Business / Hangzhou G20

Analyst urges China to share best practices

By Du Juan (China Daily) Updated: 2016-09-04 09:20

China should share its clean energy successes at the G20 Summit, and study ways to address the challenges it faces, said Joseph Jacobelli, senior analyst with Bloomberg Intelligence who has been analyzing Asia's energy markets for more than three decades.

"As the host of the 2016 G20 Summit, China will be able to showcase its vast success in shifting its energy use away from thermal coal, a domestically sourced, plentiful and cheap resource, and efforts in cracking down on pollution," Jacobelli said.

He said the summit is an opportunity to share best practices in such areas as energy sustainability, green and climate finance and advances in clean energy technologies.

Since January, China has supplied the National V standard gasoline and diesel, which have low sulfur contents, to 11 provinces and cities, and will upgrade nationwide by the end of the year.

The standard equals the current standard in Europe.

According to Chinese authorities, the move will cut 300,000 metric tons of nitrogen-oxide emissions annually when the new standard fuel is used nationwide.

"It is an opportunity for some G20 members to explore how China's experience could help in further developing their own renewable energy sectors. Meanwhile, the summit should also be an avenue for China to explore ideas on how to tackle the challenges its energy industry faces today," Jacobelli said. Those challenges include ensuring energy supply security and reforming its domestic energy pricing system.
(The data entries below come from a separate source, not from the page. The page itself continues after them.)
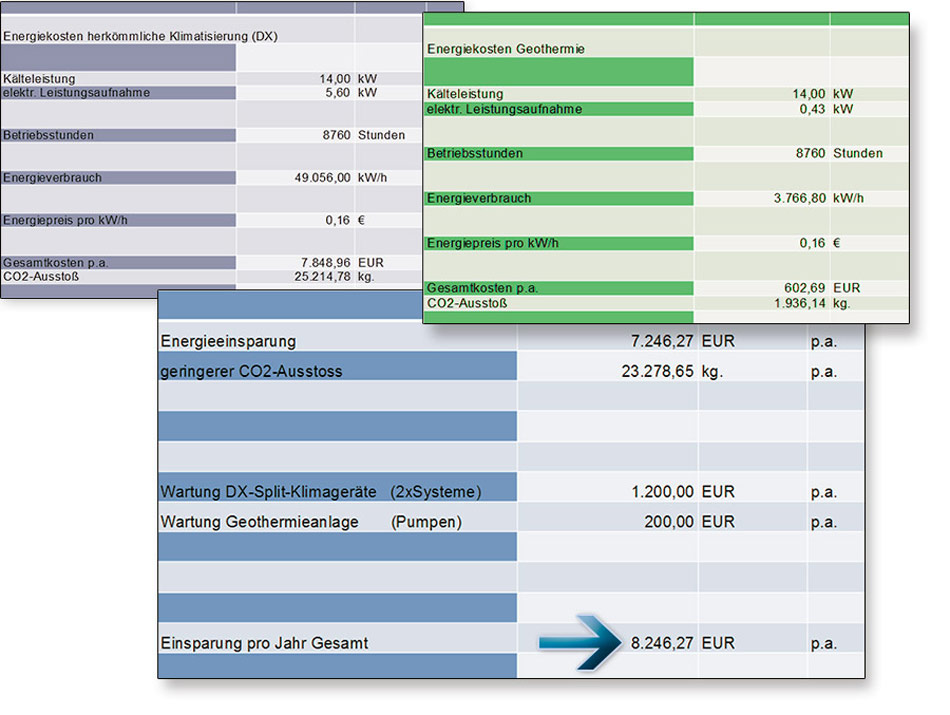Image resolution: width=950 pixels, height=715 pixels.
Task: Select the 'geringerer CO2-Ausstoss' label cell
Action: (x=251, y=372)
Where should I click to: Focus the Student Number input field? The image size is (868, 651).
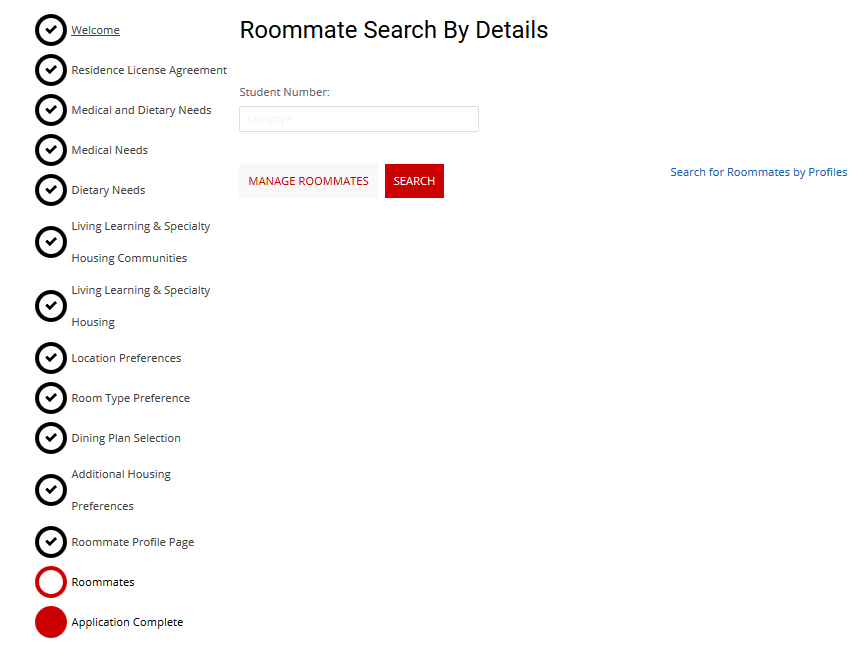tap(359, 119)
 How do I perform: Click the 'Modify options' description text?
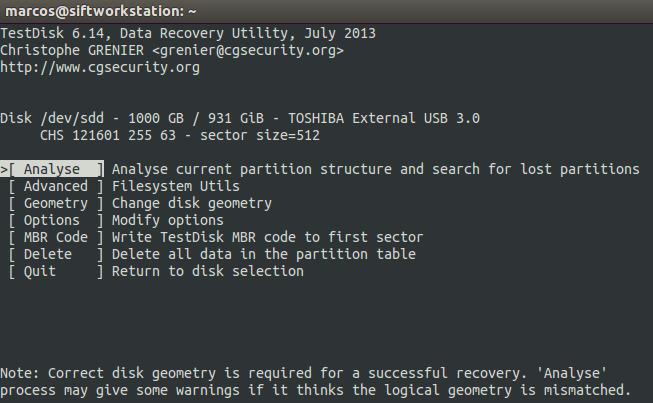(x=168, y=220)
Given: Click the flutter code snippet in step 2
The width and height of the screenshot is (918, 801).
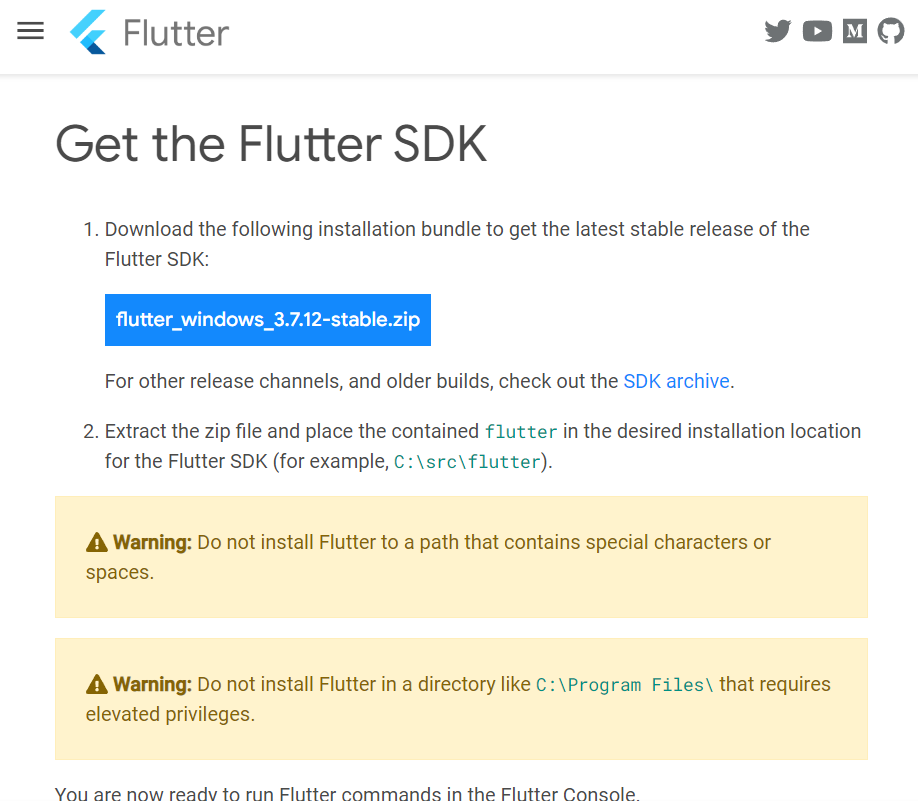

"The key may be for governments to accelerate current energy reforms." he added. "Especially, the expansion of market-driven energy pricing so that all energy used reflects the cost of the energy sources and the use of these resources is optimized."

Open energy markets will create competition and the price will guide investments, he said.

Driven by the weak demand, the sector is facing a supply glut and distorted pricing.

"The open, transparent and fair energy markets China wants and the market-based pricing would ultimately address this hurdle," he added.